Once you’ve decided on the name (hooray!), you’ll need to register it.  Because I work with clients in the US and in Canada, I’m going to do my best to break this down by country.  Disclaimer! Your requirements may differ from state to state and province to province.  I highly recommend you research the rules and regulations in your market.  I’ve provided some links to get you started at the end of this post.


  • First things first: you need to decide the structure of your business.  Essentially, you have three choices:  Sole Proprietorship, a Partnership, or a Corporation.  Here is a simple description of the differences between all three (excerpts from New Business Now).

◦     Sole Proprietorship:  This is the simplest and least expensive structure.  Essentially, you are considered self-employed, and are personally responsible for all aspects of your business.  You assume all risks, accept all profits and losses, and pay all taxes, including income tax, on your personal tax return.

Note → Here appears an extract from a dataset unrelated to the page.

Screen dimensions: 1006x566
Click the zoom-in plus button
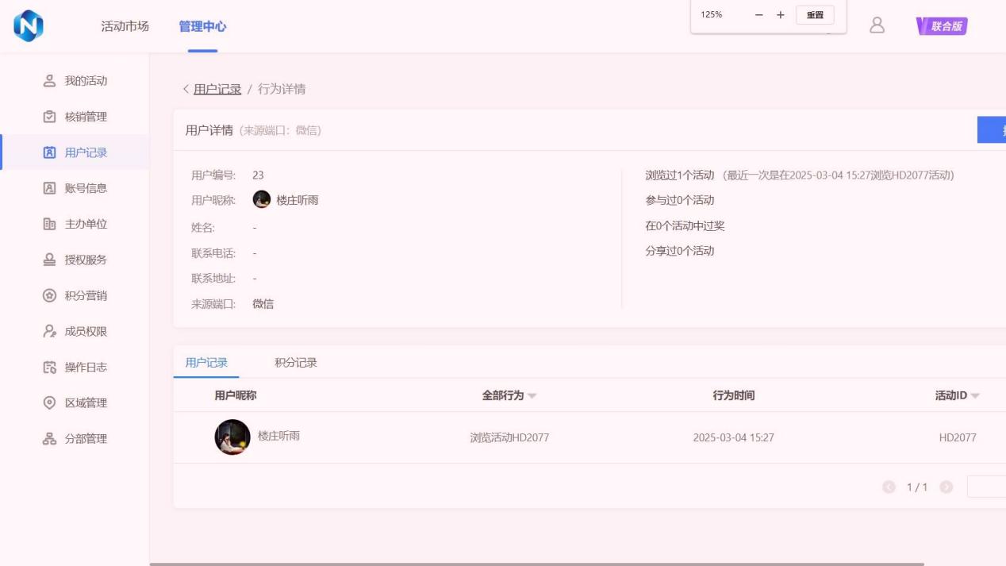[x=781, y=15]

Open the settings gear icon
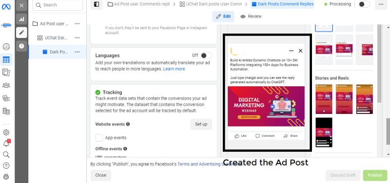pyautogui.click(x=6, y=132)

◦     Partnership:  This is when you have one or more owners of the business.   A partnership is similar to a sole proprietorship in that all owners are personally responsible for all aspects of the business.  Partnerships typically fall into one of two categories: general, and limited.  In a general partnership, both partners are involved in managing the business. In a limited partnership, all partners own the assets of the business, but one or more of the partners are not involved in the management of the company; they provide capital (money) only.

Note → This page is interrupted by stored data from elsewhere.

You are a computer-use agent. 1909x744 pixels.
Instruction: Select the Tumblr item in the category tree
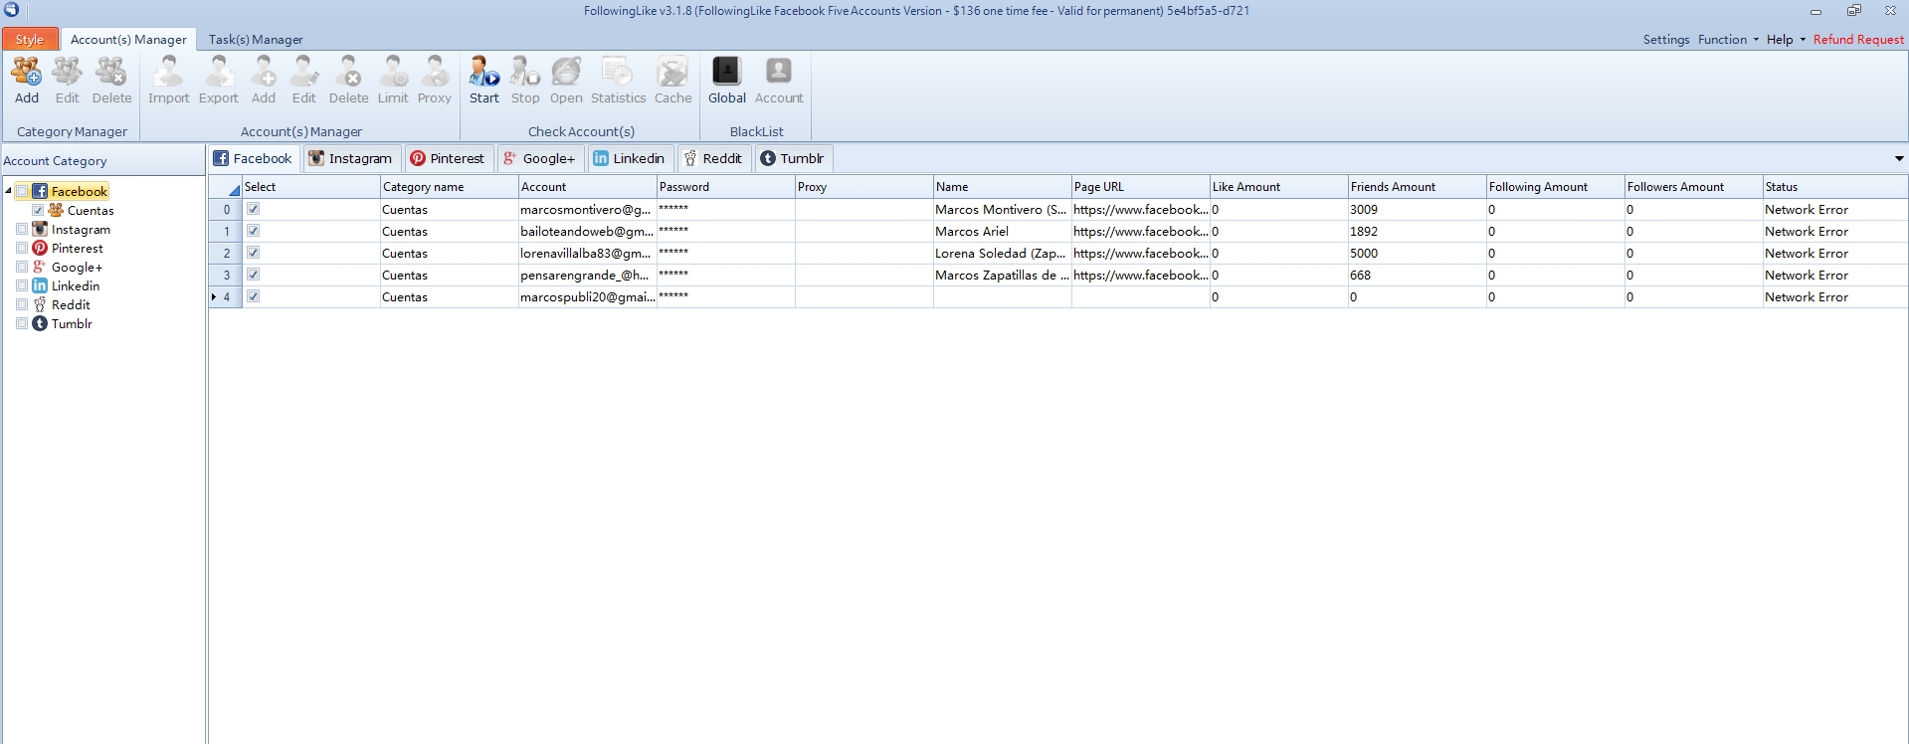[72, 324]
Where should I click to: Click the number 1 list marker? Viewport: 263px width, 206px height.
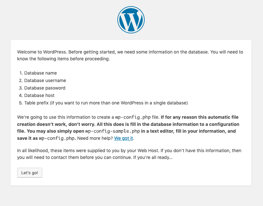pos(21,73)
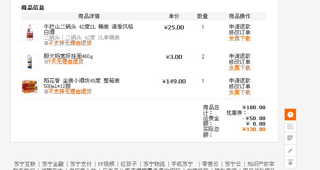320x170 pixels.
Task: Open the 厨大妈宽好挂面460g product title
Action: pos(68,56)
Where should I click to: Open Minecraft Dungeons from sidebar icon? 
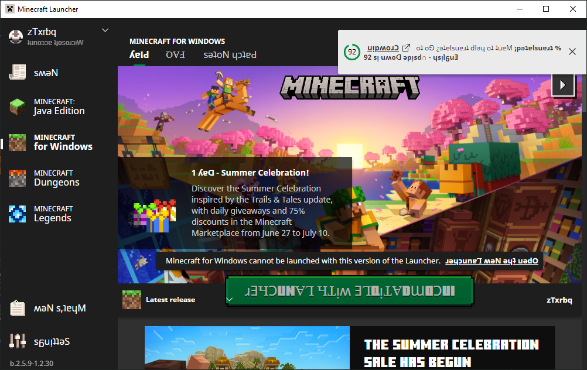(x=17, y=178)
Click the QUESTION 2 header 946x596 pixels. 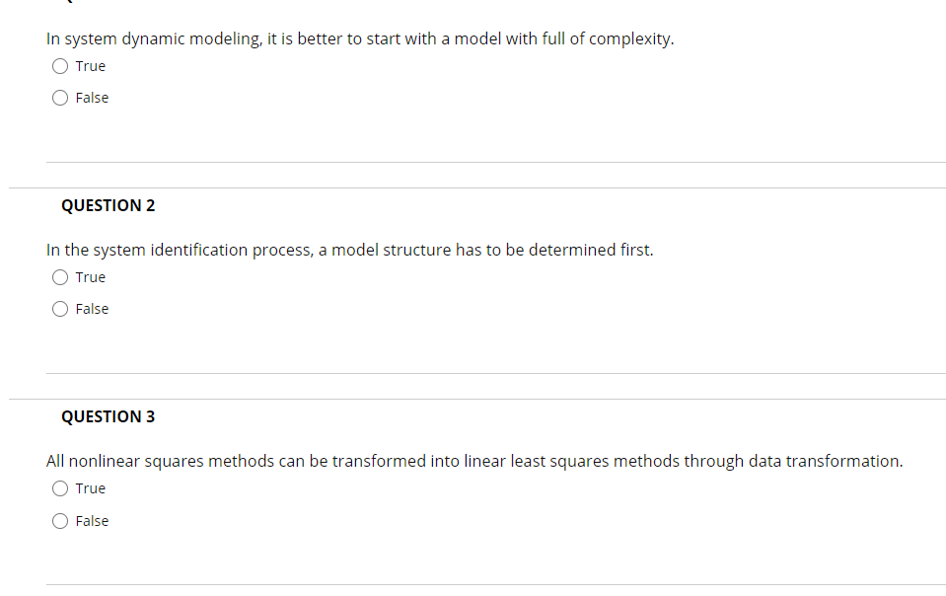[108, 205]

◦     Corporation:  Although more complicated and expensive, setting up a corporation allows for limited liability which generally limits personal liability to a maximum amount equal to the amount of share capital each owner (shareholder) has contributed to the business. Unlike sole proprietorships and partnerships, where all the personal assets of the owners can be seized to pay for their debts, obligations and liabilities, as the owner of a corporation, you generally cannot be held personally responsible for the company’s debts and other liabilities.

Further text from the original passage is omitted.